As in previous years, the reason why I came to the Brioni again was the famous festival Ulysses which a couple of artists and spouses Lenka Udovički and Rade Šerbedžija have been organizing for 20 years under the masterful baton of the aforementioned Duško Ljuština. In the year when the Pula Film Festival and the festivals in Motovo and Grožnjan were cancelled, Šerbedžija’s festival on the Brioni is the only such event that took place. The concert in honour of the festival’s 20th birthday was held in a rather unusual way – the stage was on the island while the audience watched the programme from the boats in front. In addition to the hosts, Gabi Novak, Vlatko Stefanovski, Damir Urban, Darko Rundek and Matija Dedić also performed at the concert. Actors and directors who have participated in the festival over the last 20 years spoke via video messages, and there was a particularly emotional segment that was dedicated to actors and film workers who are no longer with us, including Nebojša Glogovac who starred in the play “A Drunk November Night in 1918”.

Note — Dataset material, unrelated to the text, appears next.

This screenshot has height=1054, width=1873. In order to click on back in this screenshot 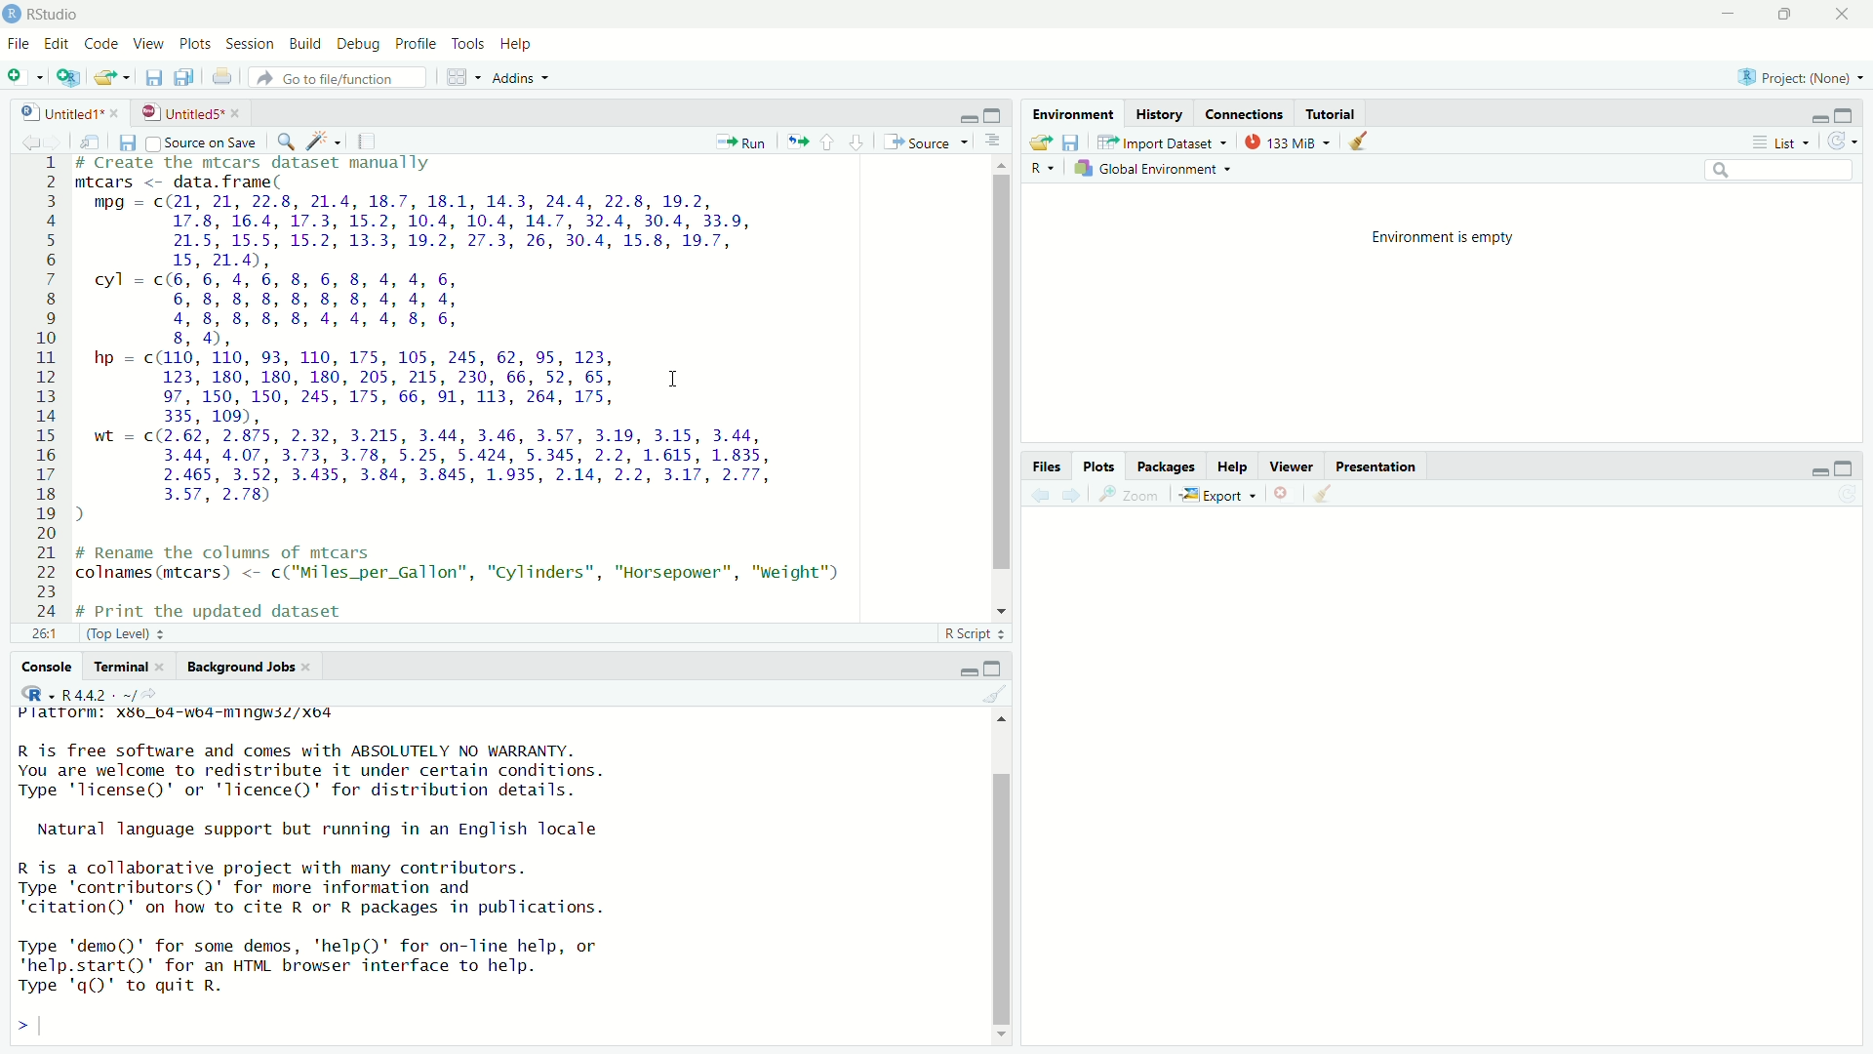, I will do `click(21, 140)`.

“Rovinj, the Brioni and the whole of Istria are full of tourists from Serbia. I saw them everywhere I went”
The concert lasted the perfect two and a half hours and everything went smoothly except when two girls in bathing suits on a yacht nearby started talking so loudly (as a result of the content of their glasses) during Rade’s recital of the famous poem “Ne Daj Se Ines” that we felt tempted to throw them in the sea.
The Brioni is a national park and all facilities on it are owned by the state, which has had many negative but also several extraordinary positive effects. There are no cars on the island, everything is kind of frozen in time, as if you were back in 1983, during breakfast the hotel pianist plays classical melodies on the terrace, there are no bars with loud music, and no “drunk Englishmen” and “arrogant Russians” as elsewhere across the Adriatic – just nice people including a lot from Belgrade. My room has WiFi only on the terrace and occasionally, you can ‘steal’ the Internet from one of the yachts that are anchored a few metres away.
Everything here is unpretentious and a bit dilapidated, but with a charm that comes from an unusual mixture of Austro-Hungarian and socialist allure, which is a direct consequence of Kupelwieser’s 20 and Tito’s 30 years spent on the Brioni islands – the two la belle epoque archipelagos. Everything before, after and in between did not have the same splendour.